# Finally.....



## FallGuy (Mar 7, 2007)

Got my PX4 Storm SC 9mm. I love the feel of this weapon. The extender on the mag is really useful and with 13rds I won't miss:smt083. I can't wait to shoot this pocket rocket!


----------



## Spartan (Jan 1, 2007)

Nice. I haven't had a chance to handle one yet. What's the going rate of them?


----------



## FallGuy (Mar 7, 2007)

I have seen them from $525.00-$599.00. I have not had time to go to the range yet but I popped of a few rounds in the woods behind my house. It shoots like a dream! I shot into some ant hills and hit everything I was aiming at. I love the gerth and very low recoil.


----------



## Tuefelhunden (Nov 20, 2006)

Excellent! I'm jealous. Hope it proves to be worth the wait. Give us a range report once you've had a chance if you would. That way I can talk myself into going and trying to find one too.

Tuefelhunden


----------



## DjSaneR (Jan 13, 2007)

Great... F'ing great. I had money aside for over a year, JUST to buy the sub compact. I looked forward to every "release date" issued by Beretta, only for each date to be pushed back and let me down. I got tired of waiting for it so I decided to spend the money to help pay for my new snowblower.
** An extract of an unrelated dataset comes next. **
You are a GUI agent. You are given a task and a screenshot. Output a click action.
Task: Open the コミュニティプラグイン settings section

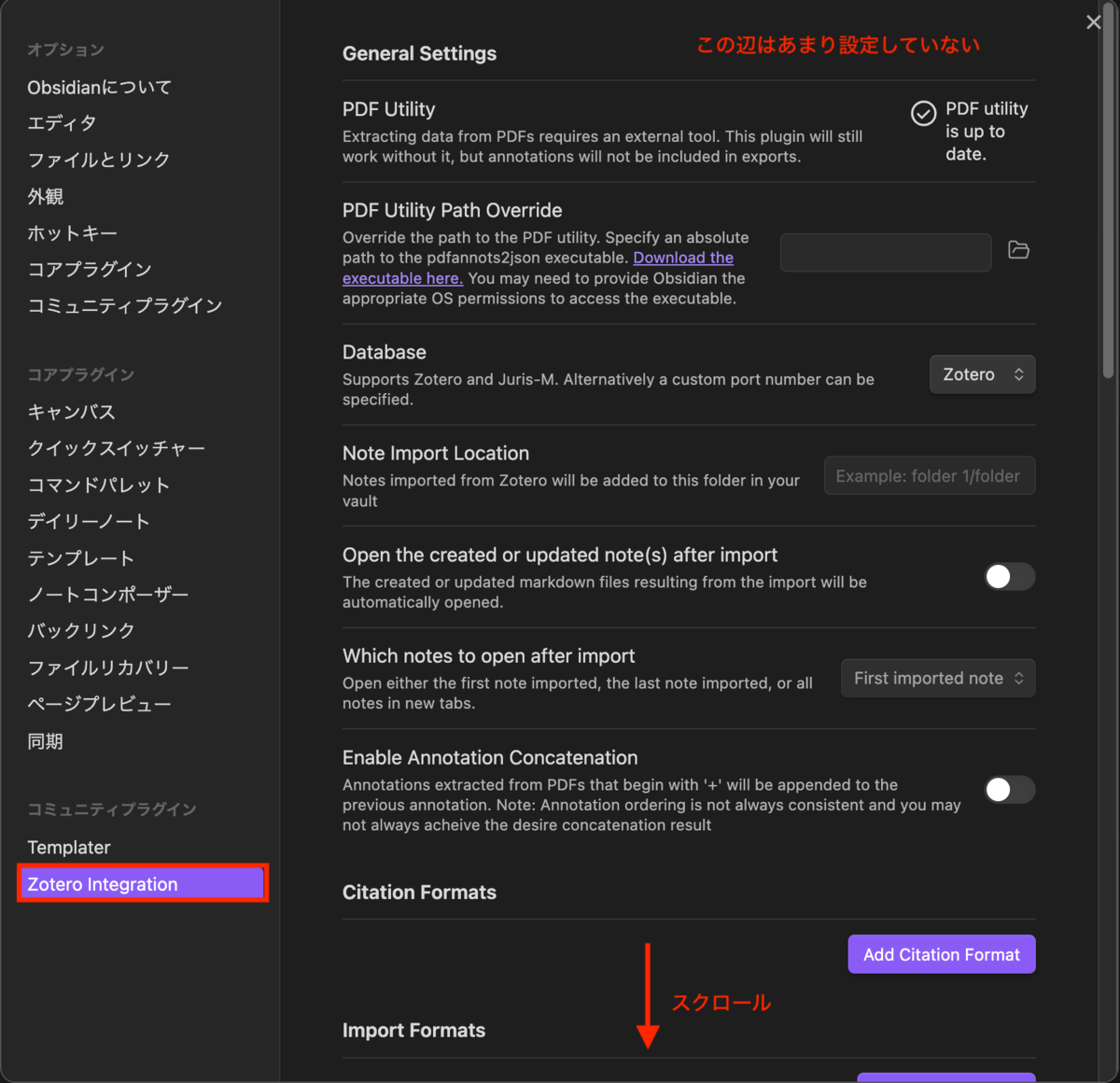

MY OLD SNOWLOWER WORKED FINE! Sure it was about 15 years old, and I wanted one that was electric start, but it worked fine. I haven't been very active in the firearms community because of the time my work duties require, so I wasn't aware that the subcompact was finally released... And now I read this post.. Someone actually has a sub compact.. :smt076

Moral of the story is, Sure I got a new snowblower...but after reading this post, this just BLOWS!
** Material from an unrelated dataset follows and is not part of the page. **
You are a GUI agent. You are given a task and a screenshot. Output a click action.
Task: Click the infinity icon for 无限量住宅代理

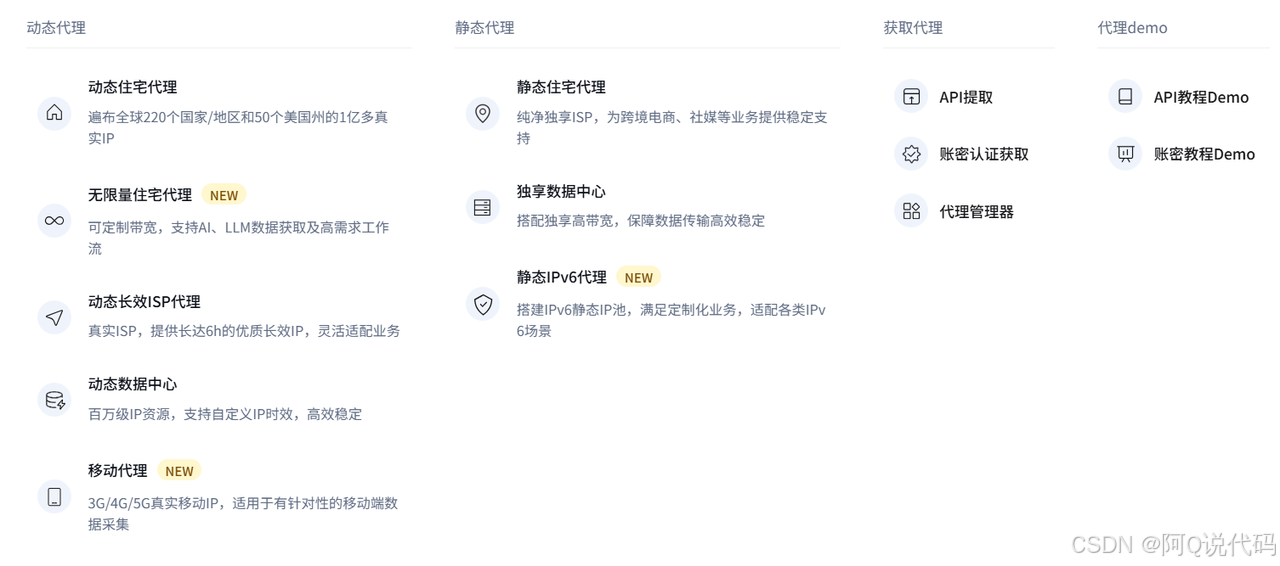[x=54, y=220]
All joking aside, congratulations on your new addition! I'm sure it shoots like a dream! It definitely seems like a great CCW. Don't forget to post your review of it.

Enjoy!


----------



## twodogs (Oct 15, 2007)

I am considering this as my next purchase - anxious to hear feedback...


----------



## FallGuy (Mar 7, 2007)

Other then popping off a few caps in the back yard I have still not been to the range. Sad I know, but I snapped my Achilles tendon in August so I have been down and out. I will get there before Christmas though.


----------



## Ricardokid (Nov 26, 2008)

Congrats! Nice choice of weapons. I hope you enjoy yours as much as I do. It's very accurate and a powerful little piece!


----------